**Action item**
Reproduce from the records below, with no pictures, exactly the lines between the one containing "Open the 디프로텍티드 존 skill name link" and the one containing "Task: Select パフォーマンス in the sidebar", inclusive.

**Task material**
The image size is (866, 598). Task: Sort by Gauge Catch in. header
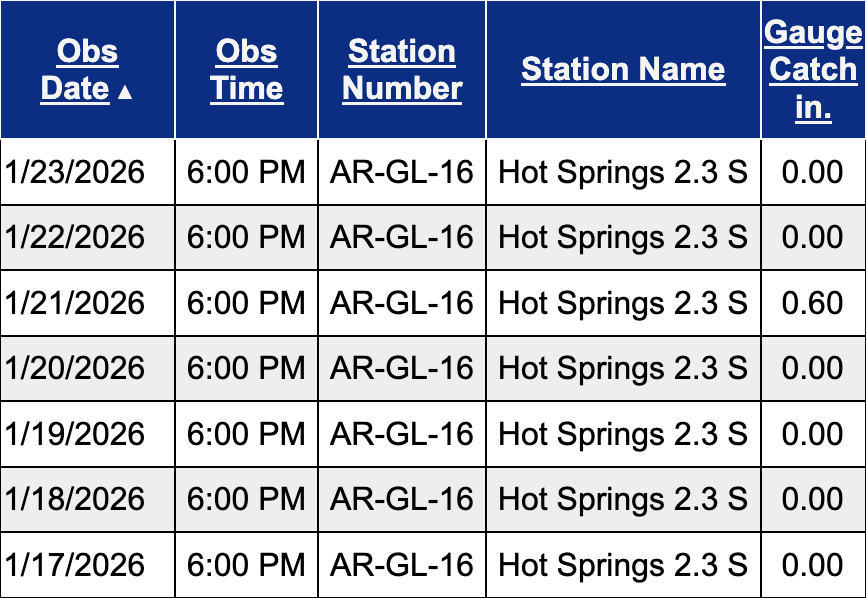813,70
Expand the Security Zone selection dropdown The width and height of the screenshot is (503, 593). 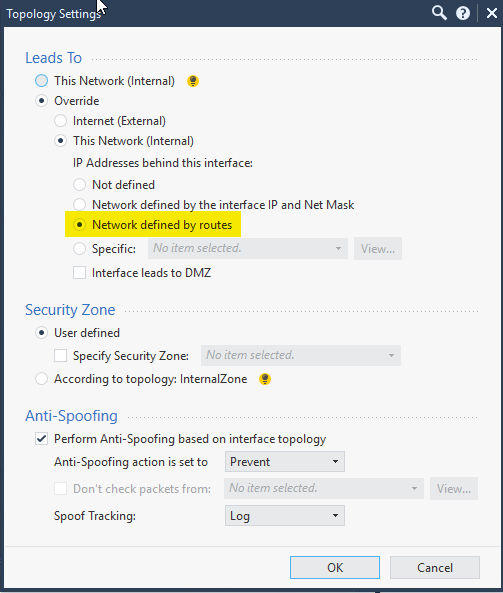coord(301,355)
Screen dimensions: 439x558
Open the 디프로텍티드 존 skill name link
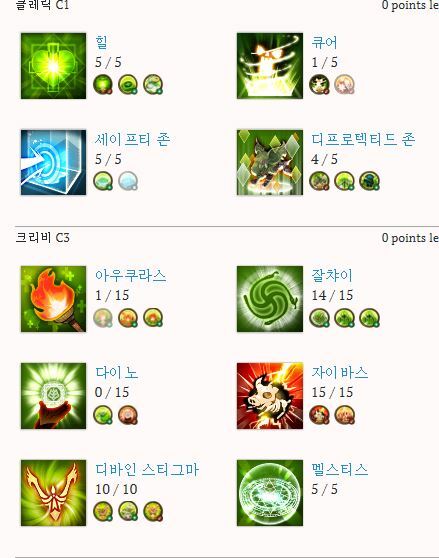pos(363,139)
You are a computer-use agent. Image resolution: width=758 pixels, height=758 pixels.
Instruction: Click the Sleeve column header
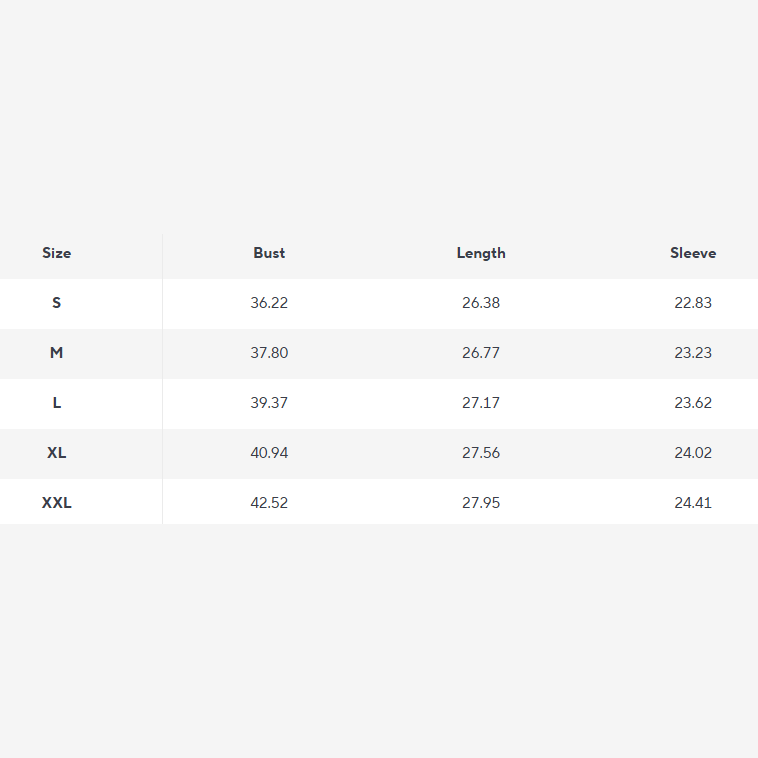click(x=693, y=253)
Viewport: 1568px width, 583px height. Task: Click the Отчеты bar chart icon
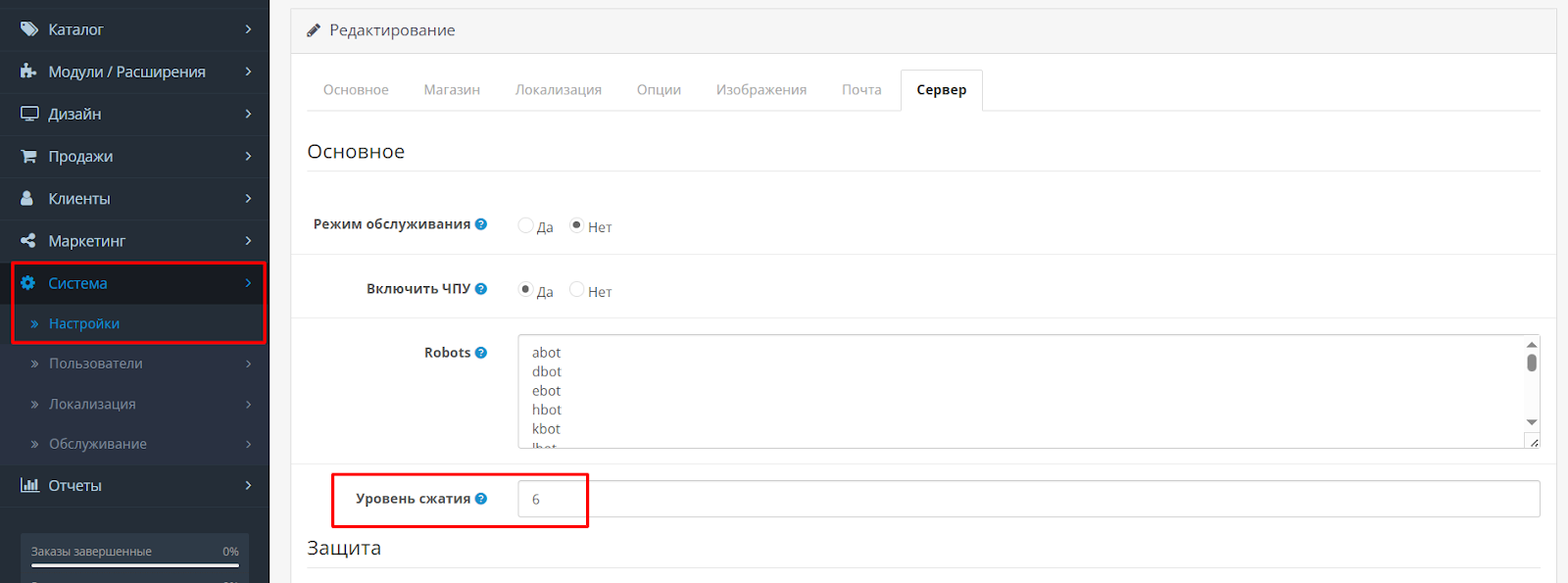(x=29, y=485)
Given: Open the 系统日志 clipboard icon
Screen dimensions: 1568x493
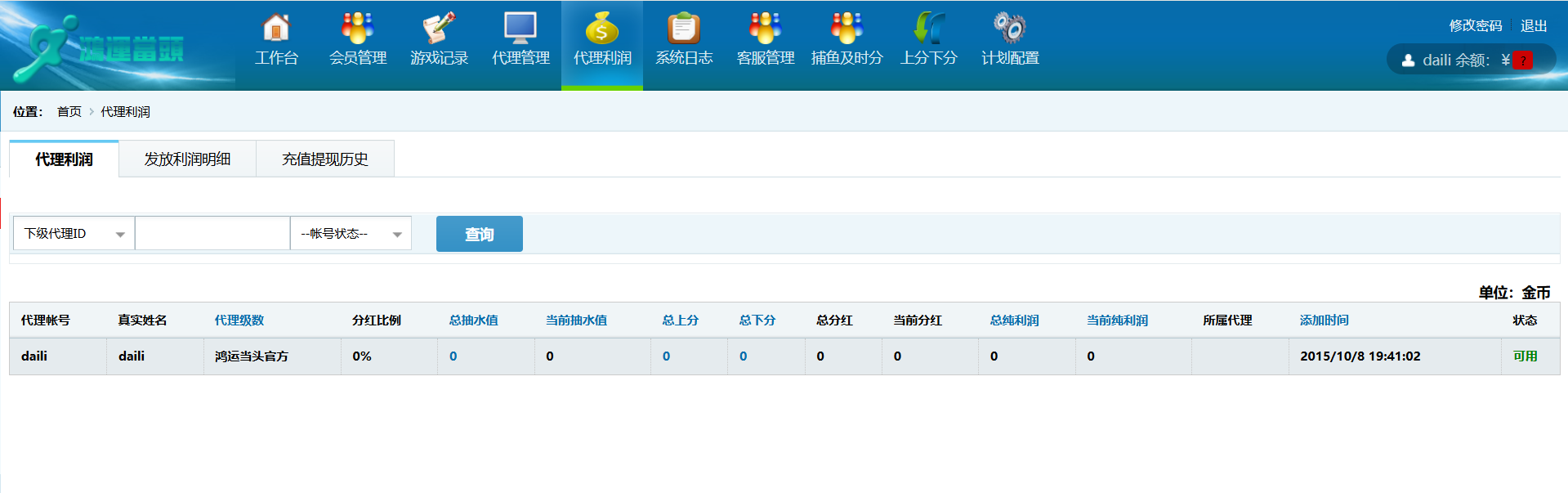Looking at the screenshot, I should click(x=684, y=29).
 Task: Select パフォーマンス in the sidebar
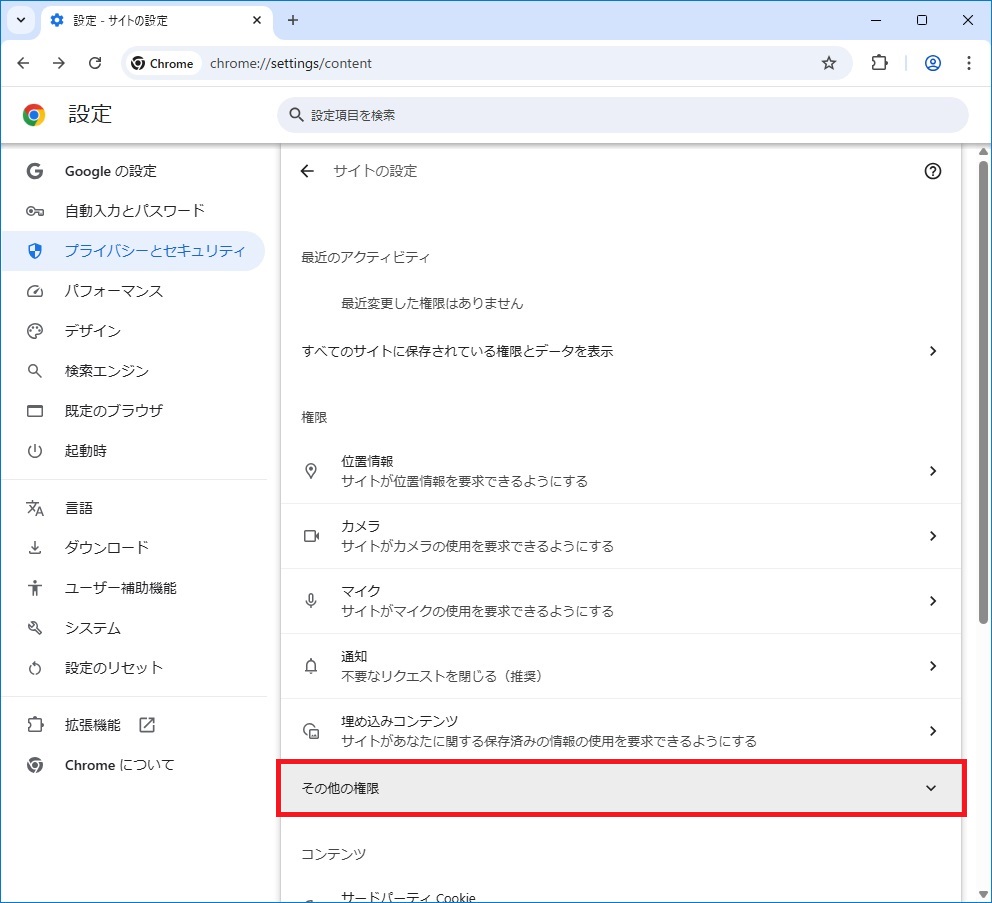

--

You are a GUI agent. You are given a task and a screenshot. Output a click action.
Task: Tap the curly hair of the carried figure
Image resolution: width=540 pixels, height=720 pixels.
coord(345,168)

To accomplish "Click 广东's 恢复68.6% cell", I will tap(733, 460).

--

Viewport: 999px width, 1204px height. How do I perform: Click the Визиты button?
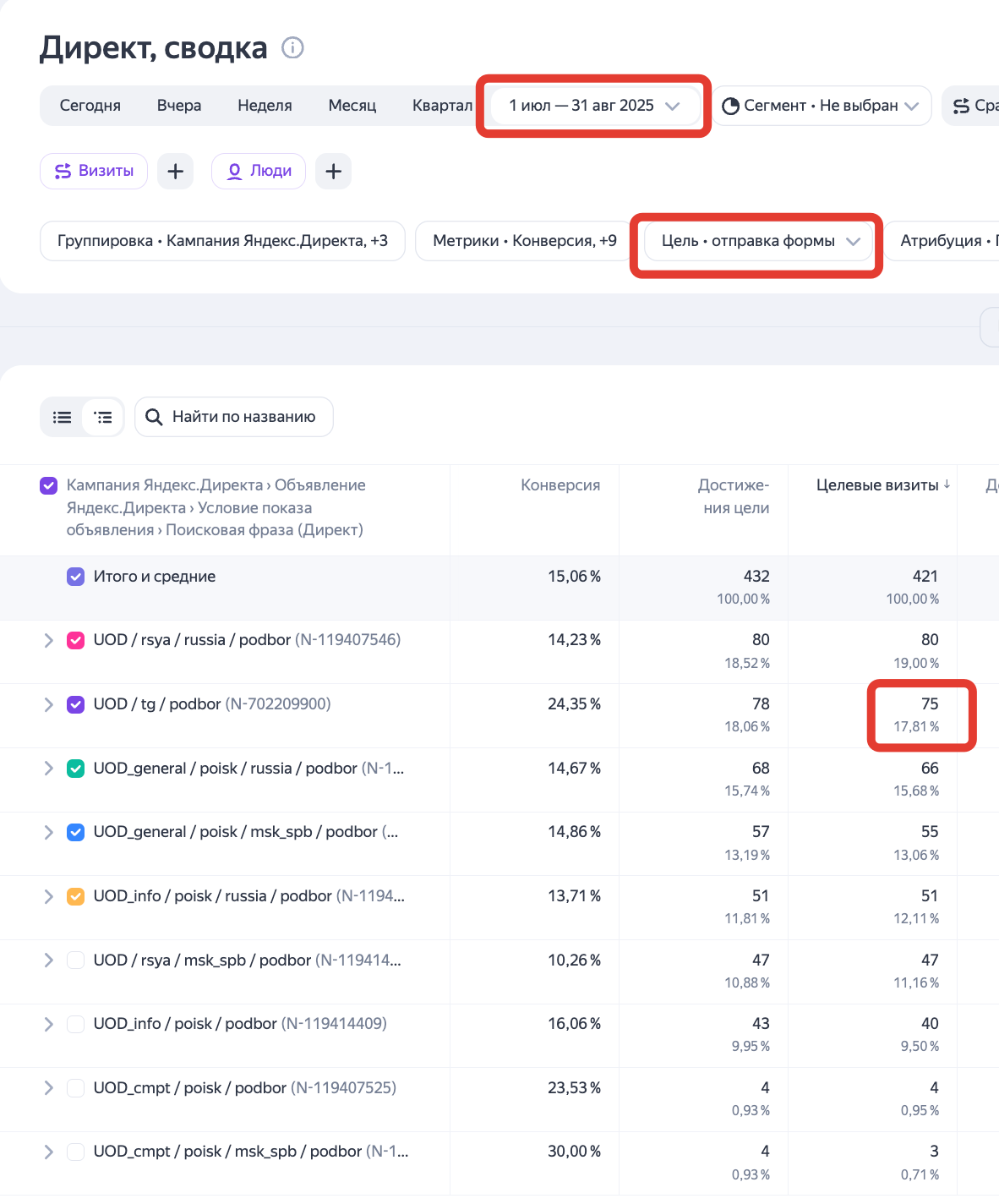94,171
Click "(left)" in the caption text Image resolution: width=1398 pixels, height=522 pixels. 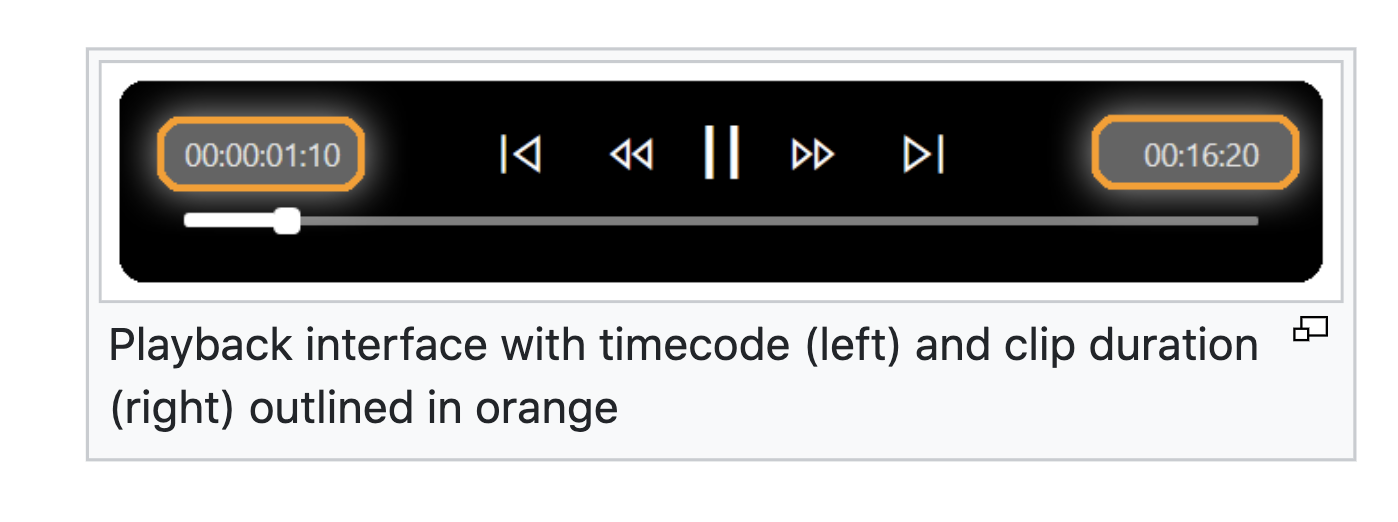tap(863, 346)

**Response for this exercise**
Open the 디프로텍티드 존 skill name link
pos(363,139)
You are a computer-use agent. Image resolution: width=758 pixels, height=758 pixels.
Instruction: Click the Sleeve column header
click(x=693, y=253)
Viewport: 1568px width, 583px height. Task: Click the Отчеты bar chart icon
(x=29, y=485)
Given: Open the 系统日志 clipboard icon
Screen dimensions: 1568x493
Looking at the screenshot, I should click(x=684, y=29).
 Task: Select パフォーマンス in the sidebar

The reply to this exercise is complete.